**REQUIREMENTS:**
1. Update the section of the binding energy reply starting at "In reply to" and ending at "reaction, as expected.", and replace every instance of "proton" with "hydrogen nucleus".
2. In the binding energy reply, what value is given for the difference in total binding energy?

**PASSAGE:**
"""
In reply to  SHIRAKAWA Akira's message of Wed, 13 Apr 2011 23:12:59 +0200:
Hi,
[snip]
>The question is; how can the 6.15MeV mass-energy increase of 
>62Ni+p->63Cu account for a total binding energy increase of 8.7MeV, and 
>yet also be exothermic?

The difference in *total* binding energy is 6.12 MeV, and this is precisely the
definition of the energy release when a proton is added to Ni62 to get Cu63,
because binding energy is calculated based upon the creation of a nucleus from
free particles, and a proton is a free particle (i.e. has zero binding energy).
IOW if you calculate the energy released, based upon mass difference, you get
6.12 MeV for the reaction, as expected.
"""
**EXTRACTED DATA:**
"""
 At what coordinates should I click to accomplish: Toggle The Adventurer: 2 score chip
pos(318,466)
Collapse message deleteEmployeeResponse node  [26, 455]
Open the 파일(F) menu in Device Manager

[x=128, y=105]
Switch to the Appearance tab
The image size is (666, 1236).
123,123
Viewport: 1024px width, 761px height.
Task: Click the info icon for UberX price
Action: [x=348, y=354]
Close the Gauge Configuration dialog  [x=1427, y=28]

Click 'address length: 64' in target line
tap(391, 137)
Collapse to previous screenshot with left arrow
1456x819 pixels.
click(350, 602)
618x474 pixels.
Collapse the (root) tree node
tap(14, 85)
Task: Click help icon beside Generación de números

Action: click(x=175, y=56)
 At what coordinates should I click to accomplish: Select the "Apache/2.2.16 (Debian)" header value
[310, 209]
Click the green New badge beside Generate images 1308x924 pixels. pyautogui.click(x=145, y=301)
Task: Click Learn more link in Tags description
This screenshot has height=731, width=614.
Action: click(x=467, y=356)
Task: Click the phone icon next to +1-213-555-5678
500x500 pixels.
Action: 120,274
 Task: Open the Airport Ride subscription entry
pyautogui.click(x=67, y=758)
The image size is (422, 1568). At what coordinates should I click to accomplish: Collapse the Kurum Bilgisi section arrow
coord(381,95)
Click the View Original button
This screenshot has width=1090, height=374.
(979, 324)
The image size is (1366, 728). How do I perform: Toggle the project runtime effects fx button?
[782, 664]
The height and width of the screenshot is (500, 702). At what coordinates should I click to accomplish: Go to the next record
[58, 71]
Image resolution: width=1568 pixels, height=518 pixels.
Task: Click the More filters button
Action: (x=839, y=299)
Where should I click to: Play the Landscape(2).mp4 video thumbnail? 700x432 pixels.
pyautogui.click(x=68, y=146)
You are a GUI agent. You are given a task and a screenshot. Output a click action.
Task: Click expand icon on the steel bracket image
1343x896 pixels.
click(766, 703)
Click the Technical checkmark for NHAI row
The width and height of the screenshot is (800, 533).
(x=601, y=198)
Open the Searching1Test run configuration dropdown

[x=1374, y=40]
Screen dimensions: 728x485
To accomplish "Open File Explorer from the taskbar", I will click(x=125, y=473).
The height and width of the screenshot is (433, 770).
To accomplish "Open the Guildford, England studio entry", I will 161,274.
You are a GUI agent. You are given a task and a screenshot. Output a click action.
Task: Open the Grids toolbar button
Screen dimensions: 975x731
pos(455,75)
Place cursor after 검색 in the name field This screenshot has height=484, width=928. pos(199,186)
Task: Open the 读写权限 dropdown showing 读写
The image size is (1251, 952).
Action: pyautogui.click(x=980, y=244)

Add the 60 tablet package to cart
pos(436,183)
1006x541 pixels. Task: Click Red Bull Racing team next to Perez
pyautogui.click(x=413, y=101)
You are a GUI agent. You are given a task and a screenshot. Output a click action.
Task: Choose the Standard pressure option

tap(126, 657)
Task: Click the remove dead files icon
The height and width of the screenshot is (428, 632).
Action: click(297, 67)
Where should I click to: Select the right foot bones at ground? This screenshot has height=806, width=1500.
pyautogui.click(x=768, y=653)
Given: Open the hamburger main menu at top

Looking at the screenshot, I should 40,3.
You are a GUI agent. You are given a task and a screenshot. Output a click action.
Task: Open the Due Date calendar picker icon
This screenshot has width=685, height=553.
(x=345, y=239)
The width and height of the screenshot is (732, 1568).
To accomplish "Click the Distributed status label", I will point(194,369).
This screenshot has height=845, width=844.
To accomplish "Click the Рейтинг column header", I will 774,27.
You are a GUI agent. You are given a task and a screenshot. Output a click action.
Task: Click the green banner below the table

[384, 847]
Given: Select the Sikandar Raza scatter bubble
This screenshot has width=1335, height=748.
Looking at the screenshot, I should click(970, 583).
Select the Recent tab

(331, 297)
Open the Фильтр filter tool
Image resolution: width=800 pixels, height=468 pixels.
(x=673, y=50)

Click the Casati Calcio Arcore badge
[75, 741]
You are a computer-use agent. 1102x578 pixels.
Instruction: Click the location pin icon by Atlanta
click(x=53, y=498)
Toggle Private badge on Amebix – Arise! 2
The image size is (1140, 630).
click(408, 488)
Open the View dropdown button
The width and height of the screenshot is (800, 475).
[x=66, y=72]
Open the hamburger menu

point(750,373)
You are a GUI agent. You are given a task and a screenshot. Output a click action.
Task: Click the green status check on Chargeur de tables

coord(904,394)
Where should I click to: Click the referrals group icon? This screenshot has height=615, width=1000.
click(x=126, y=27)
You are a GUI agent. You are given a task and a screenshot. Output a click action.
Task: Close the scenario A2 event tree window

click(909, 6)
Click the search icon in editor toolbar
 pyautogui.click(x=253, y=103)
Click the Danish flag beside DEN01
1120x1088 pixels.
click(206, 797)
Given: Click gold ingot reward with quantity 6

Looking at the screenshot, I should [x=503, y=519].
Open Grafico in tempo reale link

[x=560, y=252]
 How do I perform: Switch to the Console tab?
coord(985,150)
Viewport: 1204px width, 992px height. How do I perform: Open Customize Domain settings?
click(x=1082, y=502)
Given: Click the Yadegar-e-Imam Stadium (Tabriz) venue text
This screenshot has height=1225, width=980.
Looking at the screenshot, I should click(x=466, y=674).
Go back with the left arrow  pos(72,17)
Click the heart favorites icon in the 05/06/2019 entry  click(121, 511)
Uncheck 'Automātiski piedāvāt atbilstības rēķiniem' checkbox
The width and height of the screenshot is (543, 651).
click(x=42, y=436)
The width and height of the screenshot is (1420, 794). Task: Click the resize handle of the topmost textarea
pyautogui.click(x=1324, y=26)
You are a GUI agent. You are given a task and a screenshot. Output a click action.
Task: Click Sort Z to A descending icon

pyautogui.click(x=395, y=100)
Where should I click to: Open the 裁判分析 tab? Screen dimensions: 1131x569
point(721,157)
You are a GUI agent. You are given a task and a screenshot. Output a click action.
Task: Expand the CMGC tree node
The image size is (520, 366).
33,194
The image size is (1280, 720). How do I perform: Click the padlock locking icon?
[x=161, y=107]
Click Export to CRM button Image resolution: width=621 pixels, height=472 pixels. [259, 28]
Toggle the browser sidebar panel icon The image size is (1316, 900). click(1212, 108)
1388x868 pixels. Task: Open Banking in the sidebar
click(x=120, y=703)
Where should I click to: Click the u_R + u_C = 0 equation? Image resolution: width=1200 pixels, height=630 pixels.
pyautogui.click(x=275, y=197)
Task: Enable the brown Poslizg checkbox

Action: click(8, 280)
"""
**PER-TASK ANSWERS:**
1.
In reply to  SHIRAKAWA Akira's message of Wed, 13 Apr 2011 23:12:59 +0200:
Hi,
[snip]
>The question is; how can the 6.15MeV mass-energy increase of 
>62Ni+p->63Cu account for a total binding energy increase of 8.7MeV, and 
>yet also be exothermic?

The difference in *total* binding energy is 6.12 MeV, and this is precisely the
definition of the energy release when a hydrogen nucleus is added to Ni62 to get Cu63,
because binding energy is calculated based upon the creation of a nucleus from
free particles, and a hydrogen nucleus is a free particle (i.e. has zero binding energy).
IOW if you calculate the energy released, based upon mass difference, you get
6.12 MeV for the reaction, as expected.

2. The difference in total binding energy is 6.12 MeV.